The European Commission's mid-year review of Ukrainian trade preferences is expected to land in the third week of June 2026, and our sources in Brussels suggest the political math is clear: four of the six current duty-free lanes survive in their current form, one converts to a partial tariff-rate quota, and one — barley — reverts to standard MFN treatment.
Poultry processors in Vinnytsia and Poltava oblasts face the sharpest adjustment. The French lobbying effort that stalled the automatic extension clause was more effective than Warsaw expected, and the compromise language now in draft form would cap UA chicken thighs at 350,000 tonnes per calendar year — a figure that sounds large until you model the Q4 surge that typically hits Rotterdam in October. Exporters who haven't locked Q3–Q4 forward contracts should treat this as urgent.
The grain corridor picture is more nuanced. Wheat and maize maintain autonomous treatment through at least December 2026, a decision driven by food security optics ahead of the UN General Assembly session. However, the sugar beet derivatives clause that some processors had hoped to exploit is being explicitly closed — expect a corrigendum to Regulation 2023/1077 before the end of May.

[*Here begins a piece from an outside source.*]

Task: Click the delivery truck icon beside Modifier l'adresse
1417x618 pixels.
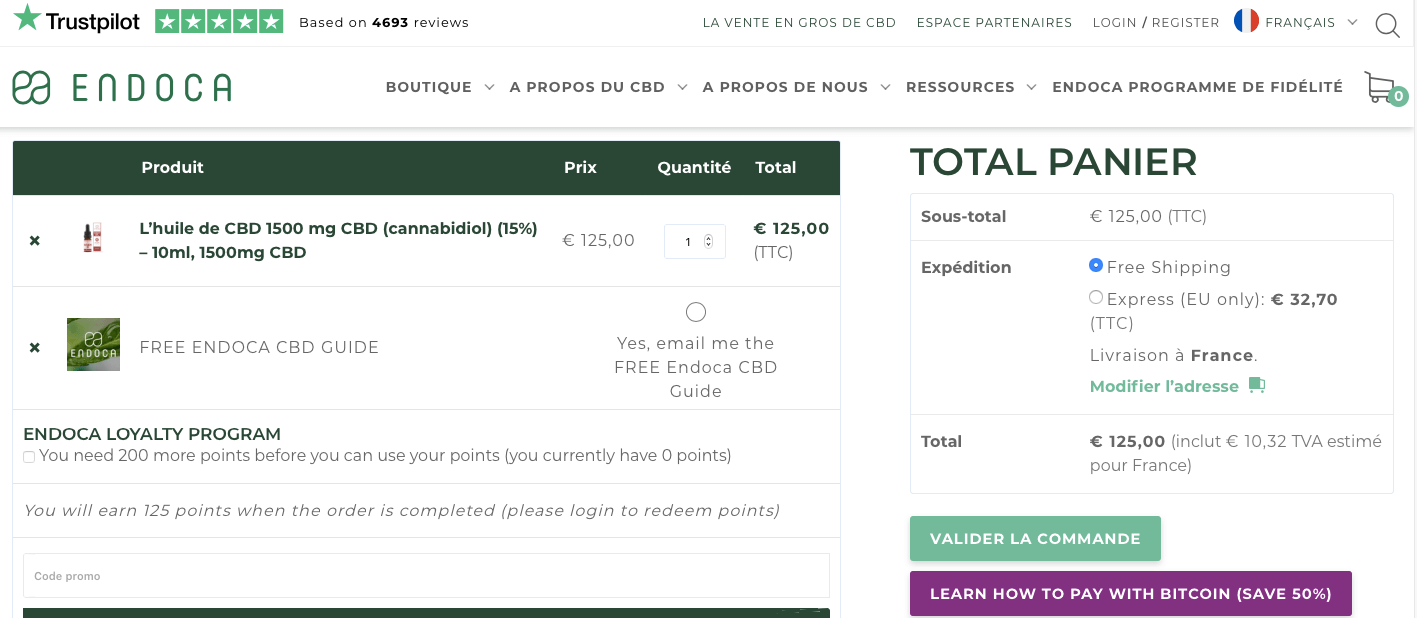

Practical steps for exporters in affected categories: (1) file for advance binding rulings now with Customs authorities in the Netherlands and Poland to lock in current classification; (2) model your Q3 volumes against the proposed TRQ fill rate — if the queue fills before your shipment, you fall to standard duty; (3) watch the EP Agriculture Committee vote scheduled for 29 May, where an amendment to restore the full barley exemption still has floor support from the Baltic and Scandinavian delegations.